## [Work to be completed]
Everything from the line containing "Adventure (367, 1791)" through the final line of the records must be transcribed verbatim; nothing else belongs in the result.

----

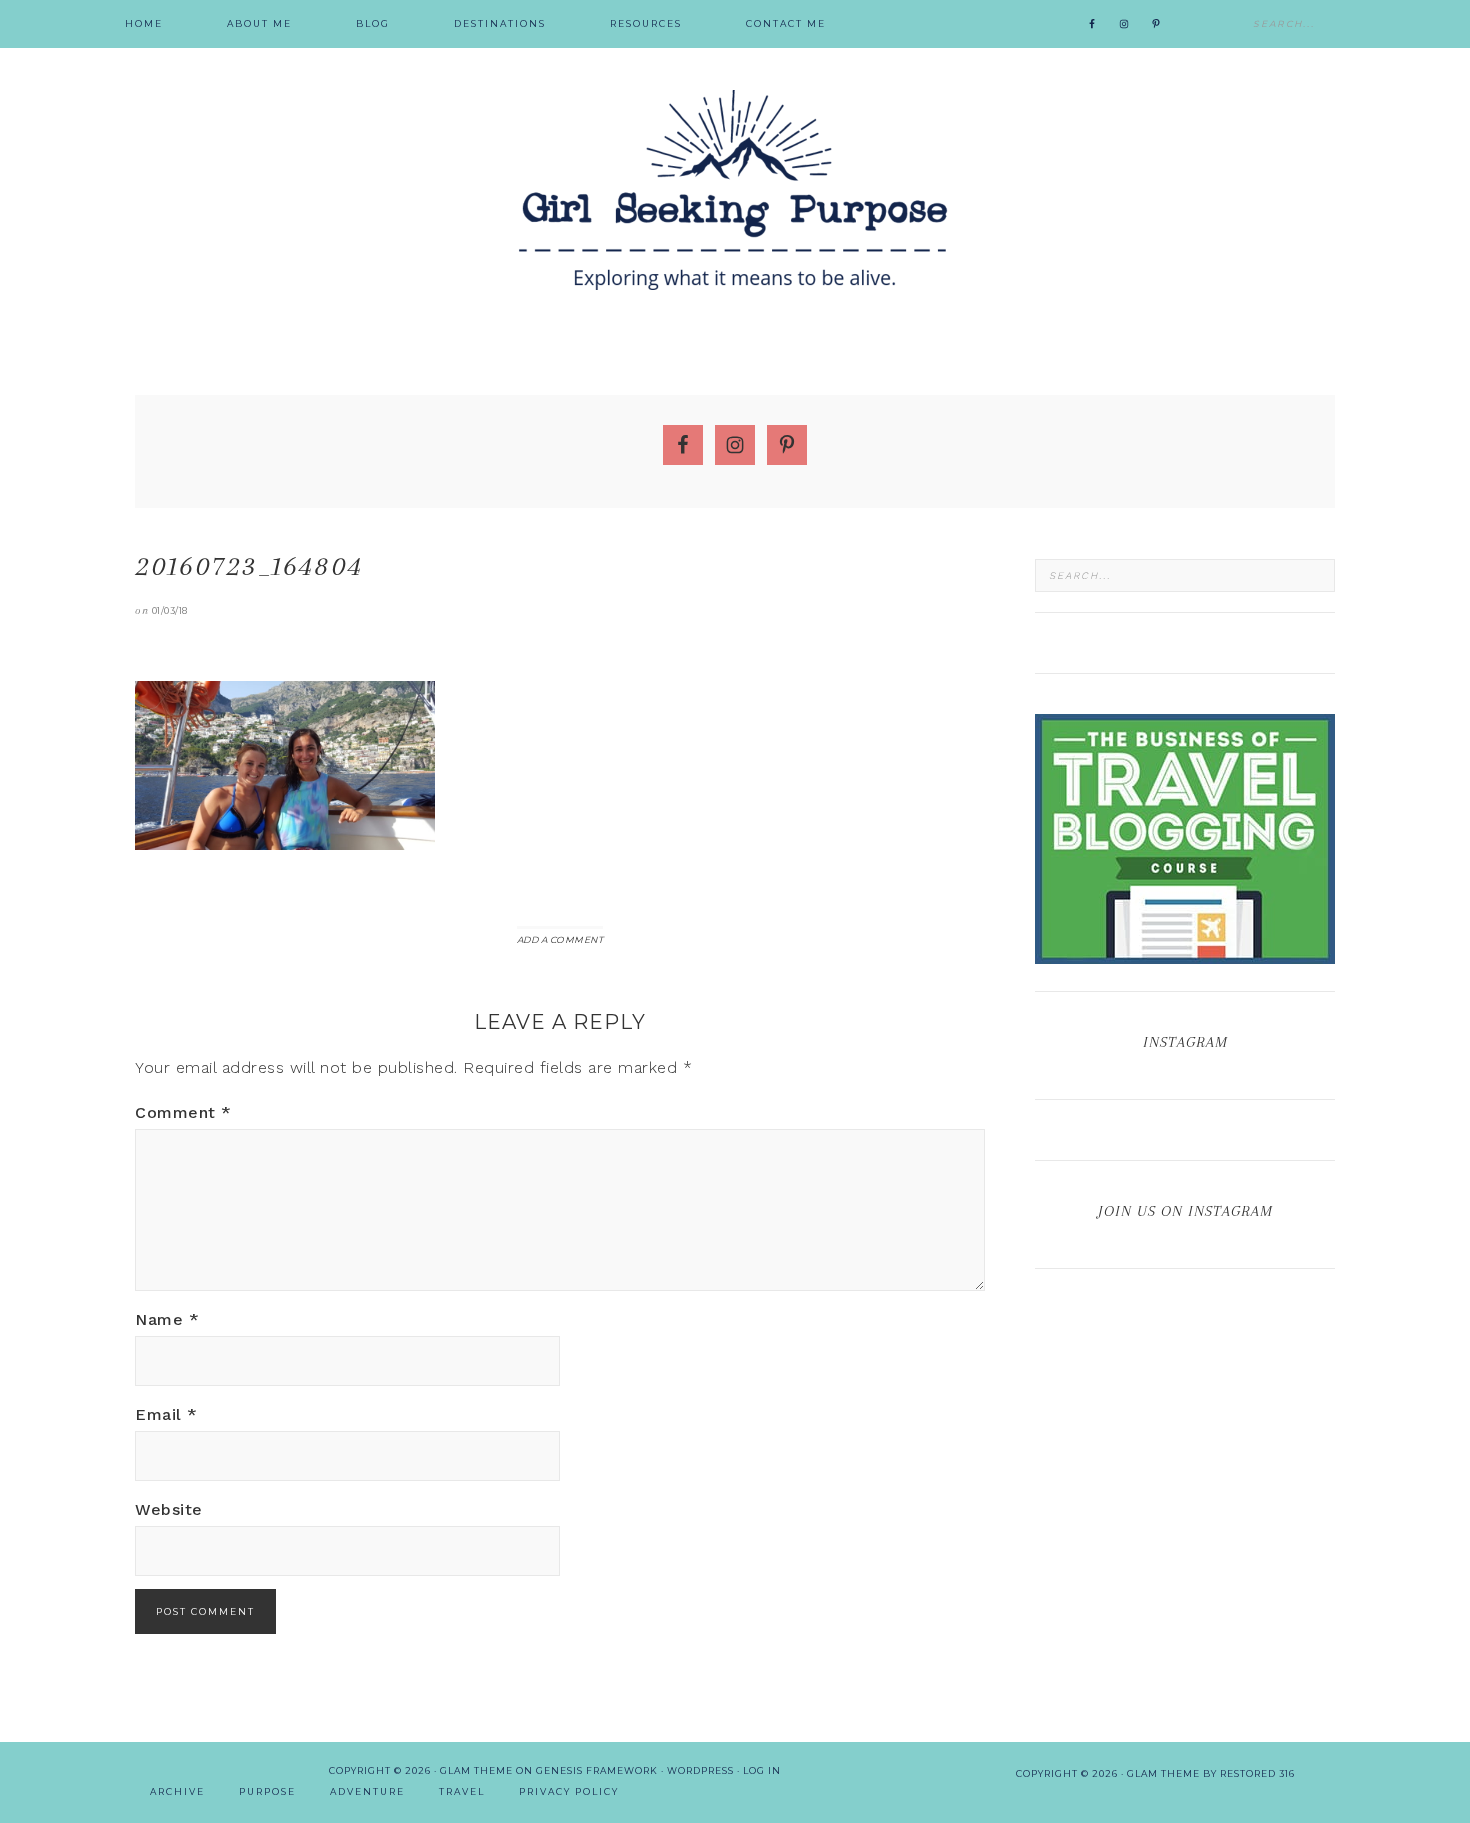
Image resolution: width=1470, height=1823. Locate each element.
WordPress (700, 1770)
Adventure (367, 1791)
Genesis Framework (597, 1770)
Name (167, 1319)
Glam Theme (476, 1770)
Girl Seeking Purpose (735, 190)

----

## [Exercise output]
Adventure (367, 1791)
Genesis Framework (597, 1770)
Name (167, 1319)
Glam Theme (476, 1770)
Girl Seeking Purpose (735, 190)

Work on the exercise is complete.